Alors, intervenir, ne pas intervenir, se substituer, ne pas se substituer, décider pour autrui ? Pourquoi ? Comment ? Pour qui ? Depuis peu, tous ces questionnements soignants sont à prendre en compte en intégrant les nouvelles dispositions légales concernant les malades, leurs familles et leurs entourages. Ainsi, la dimension juridique est de plus en plus importante. Sachant que, parfois, nous sommes amenés à prendre des décisions allant à l’encontre de nos valeurs éthiques personnelles (isolements, contentions, hospitalisations sous contrainte, limitations des heures de sortie ...), mais pourtant frappées par le sceau de la nécessité de soins.

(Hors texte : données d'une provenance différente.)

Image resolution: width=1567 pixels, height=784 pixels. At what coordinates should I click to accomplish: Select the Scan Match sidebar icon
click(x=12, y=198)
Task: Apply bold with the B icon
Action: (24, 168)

Pour conclure, dans un au delà de la dimension individuelle de l’éthique, nous affirmons qu’un centre hospitalier psychiatrique, s’il souhaite prendre en compte de manière la plus globale possible, l’interrogation éthique, se doit de s’interroger sur les relations entre l’institution et les individus qui la constituent, mais aussi avec l’ensemble de ses partenaires extérieurs, notamment sur la place réelle qui est laissée aux familles des patients, leurs entourages, les associations d’usagers. C’est la raison pour laquelle il est judicieux de ré-interroger la notion de psychothérapie institutionnelle. Effectivement, par delà certaines modes qui parfois caractérisent certains mouvements de pensée, c’est un moyen pertinent permettant à l’institution de réfléchir sur ses pratiques.

La préoccupation et le questionnement éthiques doivent, il s’agit bien d’un impératif, être considérés comme un devoir d’individu, de citoyen et de soignant.